** Текст для чтения **

С какими собаками охотились на руси

Каким должен быть настоящий псовый охотник и почему охота с борзыми – чисто русская забава? О правилах, традициях и духе псовой охоты рассказал князь Борис Васильчиков, сподвижник Столыпина, псковский губернатор и страстный “борзятник”.

Русская забава

Псовая охота, в отличие от всех других видов охоты, была явлением чисто русским, самобытным, не имеющим себе подобного ни в какой другой стране и ни у какого другого народа. Везде охотятся с гончими, во многих местностях травят зверя борзыми, но псовая охота представляла из себя сочетание того и другого: гончие выгоняют зверя из леса и, когда он в поле, его травят борзыми. Такое одновременное использование гончих и борзых и является особенностью псовой охоты, для изображения которой на иностранных языках даже нет подходящего выражения.

Псовая охота есть несомненно принадлежность быта былого богатого барства. Она требовала для своего существования больших пространств; того приволья, которое еще до революции быстро исчезало в центральных губерниях под влиянием роста населения, дробления земельной собственности, интенсификации хлебопашества и т. п.

В те времена господа никогда сами не водили борзых и при каждом был особый стремянный, а у некоторых — по два, из которых один по очереди и по приказу травил зверя. Когда я стал сам охотиться и стал лично водить собак, то отец к этому относился недоброжелательно и видел в этом новшество, отступление от традиций, которых он, несмотря на свою прогрессивность во многом, в вопросах охоты очень придерживался.

Во всяком споре между псовыми и ружейными охотниками, последние обыкновенно стараются убедить, что в ружейной охоте успех зависит всецело от умения самого охотника, а в псовой все, будто бы, заключается в качестве собак, и что, следовательно, стоит только купить хороших собак, что доступно всякому богатому человеку, и он уже становится псовым охотником. Такое мнение глубоко ошибочно.

Во-первых, надо сговориться, что разуметь под словом «охота»? На русском языке смысл этого слова шире нежели в его точном переводе «chasse» или «jagd». Русский язык знает такие выражения, как «рысистая охота», «голубиная охота», и в таком применении это слово ничего общего с понятием истребления не имеет, а, напротив того, заключает в себе понятие воспроизведения. Всякое воспроизведение животных и птиц, всякое «водство» (коневодство, птицеводство, скотоводство) очень склонно из дела чисто хозяйственного превращаться в дело отчасти спортивное и даже в страсть.

** Фрагмент данных **

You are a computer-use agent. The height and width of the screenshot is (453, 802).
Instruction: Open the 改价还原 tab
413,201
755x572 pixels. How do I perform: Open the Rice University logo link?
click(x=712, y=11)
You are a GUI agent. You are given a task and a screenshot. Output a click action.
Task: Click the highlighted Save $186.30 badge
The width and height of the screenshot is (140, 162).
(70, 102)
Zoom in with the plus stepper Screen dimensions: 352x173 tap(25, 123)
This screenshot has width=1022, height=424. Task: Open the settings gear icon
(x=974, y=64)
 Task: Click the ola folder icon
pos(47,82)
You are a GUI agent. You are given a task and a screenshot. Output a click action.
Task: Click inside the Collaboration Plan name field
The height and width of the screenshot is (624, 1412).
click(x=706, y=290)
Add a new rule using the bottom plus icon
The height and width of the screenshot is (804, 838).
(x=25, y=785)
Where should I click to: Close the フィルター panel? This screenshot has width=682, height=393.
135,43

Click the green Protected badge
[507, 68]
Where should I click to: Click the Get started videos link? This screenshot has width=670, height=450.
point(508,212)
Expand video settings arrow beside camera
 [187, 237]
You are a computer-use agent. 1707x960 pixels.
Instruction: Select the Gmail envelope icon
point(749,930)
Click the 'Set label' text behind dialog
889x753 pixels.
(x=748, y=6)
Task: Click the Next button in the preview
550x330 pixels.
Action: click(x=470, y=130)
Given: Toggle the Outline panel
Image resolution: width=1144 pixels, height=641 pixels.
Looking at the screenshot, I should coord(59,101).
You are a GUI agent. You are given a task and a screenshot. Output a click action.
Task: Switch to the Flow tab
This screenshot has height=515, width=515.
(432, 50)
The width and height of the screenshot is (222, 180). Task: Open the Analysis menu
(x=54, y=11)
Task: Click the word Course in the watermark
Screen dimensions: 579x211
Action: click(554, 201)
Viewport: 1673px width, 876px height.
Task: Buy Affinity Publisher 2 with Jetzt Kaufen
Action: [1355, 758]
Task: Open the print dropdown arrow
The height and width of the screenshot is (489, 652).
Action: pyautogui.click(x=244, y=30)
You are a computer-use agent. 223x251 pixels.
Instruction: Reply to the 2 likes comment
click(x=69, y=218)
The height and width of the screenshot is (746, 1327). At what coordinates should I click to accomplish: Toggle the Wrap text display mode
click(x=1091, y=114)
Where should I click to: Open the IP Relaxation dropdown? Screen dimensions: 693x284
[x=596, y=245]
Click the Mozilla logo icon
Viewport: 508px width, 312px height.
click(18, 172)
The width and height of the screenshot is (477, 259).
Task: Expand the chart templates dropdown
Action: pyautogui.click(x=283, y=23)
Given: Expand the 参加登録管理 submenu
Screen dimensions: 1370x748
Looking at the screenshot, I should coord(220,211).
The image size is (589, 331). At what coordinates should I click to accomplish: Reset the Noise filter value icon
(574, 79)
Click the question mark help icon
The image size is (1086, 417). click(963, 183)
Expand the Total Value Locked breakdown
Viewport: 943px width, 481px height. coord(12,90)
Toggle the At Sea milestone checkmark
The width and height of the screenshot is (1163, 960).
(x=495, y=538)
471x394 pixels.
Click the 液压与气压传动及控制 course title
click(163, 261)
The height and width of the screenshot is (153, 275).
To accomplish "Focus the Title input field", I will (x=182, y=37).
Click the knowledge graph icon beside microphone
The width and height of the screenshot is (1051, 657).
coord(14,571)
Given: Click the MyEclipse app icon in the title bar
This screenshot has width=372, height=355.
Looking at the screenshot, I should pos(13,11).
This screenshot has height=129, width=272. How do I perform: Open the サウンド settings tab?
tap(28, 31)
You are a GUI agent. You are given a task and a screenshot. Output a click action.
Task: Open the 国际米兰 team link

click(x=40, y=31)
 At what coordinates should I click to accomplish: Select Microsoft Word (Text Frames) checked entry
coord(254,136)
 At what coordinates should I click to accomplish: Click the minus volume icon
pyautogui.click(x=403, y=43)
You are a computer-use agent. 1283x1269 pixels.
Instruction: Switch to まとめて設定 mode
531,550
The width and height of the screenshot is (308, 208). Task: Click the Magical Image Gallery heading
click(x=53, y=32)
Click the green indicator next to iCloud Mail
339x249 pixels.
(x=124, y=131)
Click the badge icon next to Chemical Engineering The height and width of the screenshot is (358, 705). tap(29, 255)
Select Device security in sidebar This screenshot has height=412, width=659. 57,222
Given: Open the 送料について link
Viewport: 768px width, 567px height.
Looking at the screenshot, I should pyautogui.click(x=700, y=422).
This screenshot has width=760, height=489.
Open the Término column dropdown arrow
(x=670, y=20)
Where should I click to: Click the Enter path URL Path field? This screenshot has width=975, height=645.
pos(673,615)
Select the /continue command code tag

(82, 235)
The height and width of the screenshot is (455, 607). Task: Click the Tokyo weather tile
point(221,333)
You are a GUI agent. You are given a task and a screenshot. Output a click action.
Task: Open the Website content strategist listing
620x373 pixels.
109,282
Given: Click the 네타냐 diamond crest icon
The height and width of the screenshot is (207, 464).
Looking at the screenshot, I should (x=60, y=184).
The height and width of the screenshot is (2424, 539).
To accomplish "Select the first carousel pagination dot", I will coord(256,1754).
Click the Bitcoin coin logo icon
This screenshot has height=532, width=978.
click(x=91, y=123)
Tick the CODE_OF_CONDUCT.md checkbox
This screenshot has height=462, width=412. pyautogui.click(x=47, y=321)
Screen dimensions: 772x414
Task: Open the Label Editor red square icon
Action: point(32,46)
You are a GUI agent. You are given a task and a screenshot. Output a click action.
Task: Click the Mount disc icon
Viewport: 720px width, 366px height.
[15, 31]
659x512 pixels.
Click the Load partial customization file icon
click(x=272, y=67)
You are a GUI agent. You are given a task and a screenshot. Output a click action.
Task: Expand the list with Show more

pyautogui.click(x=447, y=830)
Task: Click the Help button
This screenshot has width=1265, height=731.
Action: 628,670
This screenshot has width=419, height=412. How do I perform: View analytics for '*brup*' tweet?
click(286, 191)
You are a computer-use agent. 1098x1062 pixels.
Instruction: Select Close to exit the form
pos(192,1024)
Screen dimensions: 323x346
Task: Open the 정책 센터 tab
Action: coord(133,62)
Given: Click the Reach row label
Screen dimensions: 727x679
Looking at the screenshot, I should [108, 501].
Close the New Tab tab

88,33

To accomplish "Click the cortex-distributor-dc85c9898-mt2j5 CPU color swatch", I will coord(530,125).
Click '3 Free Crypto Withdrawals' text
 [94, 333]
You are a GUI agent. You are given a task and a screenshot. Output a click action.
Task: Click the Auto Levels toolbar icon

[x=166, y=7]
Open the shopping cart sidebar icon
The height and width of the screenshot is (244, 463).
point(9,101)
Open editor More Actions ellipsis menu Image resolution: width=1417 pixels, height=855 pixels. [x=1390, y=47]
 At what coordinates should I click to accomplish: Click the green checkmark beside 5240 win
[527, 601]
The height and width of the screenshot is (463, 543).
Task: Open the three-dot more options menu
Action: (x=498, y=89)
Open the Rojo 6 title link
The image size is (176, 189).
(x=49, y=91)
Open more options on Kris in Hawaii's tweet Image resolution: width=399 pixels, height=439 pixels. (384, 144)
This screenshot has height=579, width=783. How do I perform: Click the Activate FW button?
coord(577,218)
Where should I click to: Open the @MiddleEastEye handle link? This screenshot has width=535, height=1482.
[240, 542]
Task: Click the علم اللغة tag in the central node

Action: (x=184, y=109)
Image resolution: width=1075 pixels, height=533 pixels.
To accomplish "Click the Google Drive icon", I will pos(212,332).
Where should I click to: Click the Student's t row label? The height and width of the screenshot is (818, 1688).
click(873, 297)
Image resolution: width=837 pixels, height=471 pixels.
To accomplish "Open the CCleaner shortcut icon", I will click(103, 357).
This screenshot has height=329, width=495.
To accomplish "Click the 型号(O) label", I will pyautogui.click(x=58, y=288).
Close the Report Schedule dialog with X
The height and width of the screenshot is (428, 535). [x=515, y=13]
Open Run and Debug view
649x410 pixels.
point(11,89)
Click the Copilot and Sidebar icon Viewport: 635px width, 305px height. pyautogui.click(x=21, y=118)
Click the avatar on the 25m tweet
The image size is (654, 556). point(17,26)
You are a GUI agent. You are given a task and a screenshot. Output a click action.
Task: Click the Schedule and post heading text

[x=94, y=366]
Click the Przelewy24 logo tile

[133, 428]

** Задания **
1) Выведите без изменений часть строк из блока выше: начиная со строки, где есть «Given: Open the 送料について link», и по строку, где есть «point(221,333)», включительно.
2) Допишите продолжение текста о псовой охоте, начиная сразу после его последнего предложения.

** Ответы **
1)
Given: Open the 送料について link
Viewport: 768px width, 567px height.
Looking at the screenshot, I should pyautogui.click(x=700, y=422).
This screenshot has width=760, height=489.
Open the Término column dropdown arrow
(x=670, y=20)
Where should I click to: Click the Enter path URL Path field? This screenshot has width=975, height=645.
pos(673,615)
Select the /continue command code tag

(82, 235)
The height and width of the screenshot is (455, 607). Task: Click the Tokyo weather tile
point(221,333)

2)
В истинном псовом охотнике страсть к собаководству преобладала над страстью охотника в узком значении слова, и для обозначения охотника, находившего удовлетворение в одной травле зверя, существовало презрительное наименование «шкурятника». Псовые охотники, имена которых произносились с добавлением «большой» или «известный», были непременно собаководами, и свою известность приобрели не числом затравленного зверя, а благодаря выведенной ими породе псовых собак («кареевские», «мачеварьяновские», «протасьевские» борзые, «першинские» борзые и гончие, названные так по имению Першино, в котором помещалась знаменитая охота вел. кн. Николая Николаевича).

Истинный псовый охотник не будет испытывать от охоты с чужими собаками и тени того удовольствия, которое он испытывает от охоты со своими, им самим выведенными собаками и оправдывающими возлагавшиеся на них надежды.

Купить двух-трех хороших собак бывало возможно, но составить целую охоту из борзых и гончих, набранных с бору да с сосенки, было всегда невозможно, даже и в новейшие времена, когда исчез старинный предрассудок, что для охотника торговать собаками постыдно. Поэтому глубоко неправы те, кто думают, что для того, чтобы сделаться псовым охотником, достаточно сесть на коня да взять на свору двух собак: и коня-то надо умеючи подобрать, и своих собак вывести, и со зверем надо умеючи съехаться. А что вывести собак собственных, которые вам служили бы потехою, не так легко, поймет всякий знакомый с животноводством в любом его виде; для этого нужно и время, и знания, и опыт, и главное — надо вооружиться терпением, чтобы настойчиво переживать неизбежные ошибки и разочарования.

К своим успехам и разочарованиям как собаковода, псовый охотник очень чуток, и на этой почве между собратьями по страсти устанавливается соревнование, которое, проявляясь и дома при осмотре собак, и в поле, на охоте, и на садках и выставках, если оно происходит в спортивном духе и среди благовоспитанных людей, увлекает и заполняет содержанием все то, что тесно связано с псовою охотою как известным видом спорта.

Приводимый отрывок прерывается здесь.